We found that the poly (ADP-ribose) Polymerase 4 enzyme has a common structural NAD-binding motif with PARP1 and PARP2. We observed that these three enzymes with the same mechanism have a common 12-amino acid motif that binds to NAD, and that when NAD interacts with PARP1 and PARP2 at increasing concentrations, the amount of interacted NAD molecules also increases. These data reveal high activity of NAD and show specific catalysis by PARP1 and PARP2 for protein PARylation. PARP1, PARP2 and PARP4 structures are different in length and their NAD-binding sites vary in size and rigidity. The structural differences contribute to differential inhibitor binding [28].
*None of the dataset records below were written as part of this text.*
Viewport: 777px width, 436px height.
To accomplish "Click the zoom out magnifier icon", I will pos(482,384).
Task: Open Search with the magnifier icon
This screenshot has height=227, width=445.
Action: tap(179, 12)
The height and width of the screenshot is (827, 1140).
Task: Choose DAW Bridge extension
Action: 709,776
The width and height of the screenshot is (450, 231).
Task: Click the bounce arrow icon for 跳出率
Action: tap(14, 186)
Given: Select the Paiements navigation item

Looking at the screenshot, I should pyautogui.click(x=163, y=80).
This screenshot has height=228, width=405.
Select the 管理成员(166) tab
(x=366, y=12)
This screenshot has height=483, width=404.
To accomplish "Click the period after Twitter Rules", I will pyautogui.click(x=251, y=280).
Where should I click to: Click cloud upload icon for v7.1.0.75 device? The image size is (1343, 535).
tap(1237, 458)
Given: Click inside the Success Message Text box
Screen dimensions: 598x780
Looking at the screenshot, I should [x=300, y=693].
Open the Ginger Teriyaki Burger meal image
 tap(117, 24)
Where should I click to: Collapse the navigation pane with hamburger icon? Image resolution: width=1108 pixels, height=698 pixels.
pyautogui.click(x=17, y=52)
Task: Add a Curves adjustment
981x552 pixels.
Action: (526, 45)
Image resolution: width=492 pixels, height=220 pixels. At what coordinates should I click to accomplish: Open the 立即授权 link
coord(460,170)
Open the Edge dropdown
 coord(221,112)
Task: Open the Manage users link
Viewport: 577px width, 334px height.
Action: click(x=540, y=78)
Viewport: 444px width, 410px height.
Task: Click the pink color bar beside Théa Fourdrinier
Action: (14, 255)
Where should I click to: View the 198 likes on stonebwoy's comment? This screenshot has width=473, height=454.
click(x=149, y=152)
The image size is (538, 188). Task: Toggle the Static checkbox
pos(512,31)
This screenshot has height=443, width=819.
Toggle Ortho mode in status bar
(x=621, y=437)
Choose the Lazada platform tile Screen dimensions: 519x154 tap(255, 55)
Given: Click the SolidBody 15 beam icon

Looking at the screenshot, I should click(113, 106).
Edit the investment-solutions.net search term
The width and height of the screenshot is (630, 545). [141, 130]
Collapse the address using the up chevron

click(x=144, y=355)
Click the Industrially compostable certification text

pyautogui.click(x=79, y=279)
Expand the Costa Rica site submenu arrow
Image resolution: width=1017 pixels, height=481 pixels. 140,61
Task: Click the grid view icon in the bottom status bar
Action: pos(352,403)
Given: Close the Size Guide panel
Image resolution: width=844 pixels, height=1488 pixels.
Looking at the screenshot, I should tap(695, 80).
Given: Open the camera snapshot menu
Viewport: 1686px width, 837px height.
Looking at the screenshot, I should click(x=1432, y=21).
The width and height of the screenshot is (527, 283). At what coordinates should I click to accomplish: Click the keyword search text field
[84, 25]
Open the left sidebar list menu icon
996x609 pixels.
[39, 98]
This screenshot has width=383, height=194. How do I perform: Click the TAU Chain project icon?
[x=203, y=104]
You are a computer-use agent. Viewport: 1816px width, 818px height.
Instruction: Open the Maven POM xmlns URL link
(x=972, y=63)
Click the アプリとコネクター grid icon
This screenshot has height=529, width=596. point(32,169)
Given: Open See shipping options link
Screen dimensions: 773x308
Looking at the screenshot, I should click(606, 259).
Inhibition of PARPs in cancer treatments is thought to regulate DNA repair and increase the effects of anticancer therapies [34]. Structural similarities and differences among PARPs contribute the design of PARP inhibitors for potential clinical applications. Existing PARP inhibitors are designed to compete with NAD⁺ because of high sensitivity of NAD to PARP inhibitor treatment [35]. Similar NAD binding parts in PARP1, PARP2 and PARP4, their catalytic domains, crystal structure and binding energy of PARP4 were shown as a contribution to PARP inhibitor developments.

Conclusions

Here, an important member of the PARP family, PARP4, was modeled with simulation modeling. As a result of the theoretical analyses, we shed light on the interaction of this structure with NAD by predicting the binding of this enzyme to NAD and detecting that it has a common structural motif with PARP1 and PARP2 enzymes. PARP4 binds to NAD with 12 amino acids (YFSDSLSTSIKY) in its three-dimensional structure. This was confirmed experimentally. Our data suggested that the crystal structure of PARP1, PARP2 and PARP4 could be similar to the vault protein. The protein structure and interaction mechanisms of PARP1 and PARP2 showed similarity in catalytic domains but can differ in substrate proteins.

Disclosure statement

No potential conflict of interest was reported by the authors.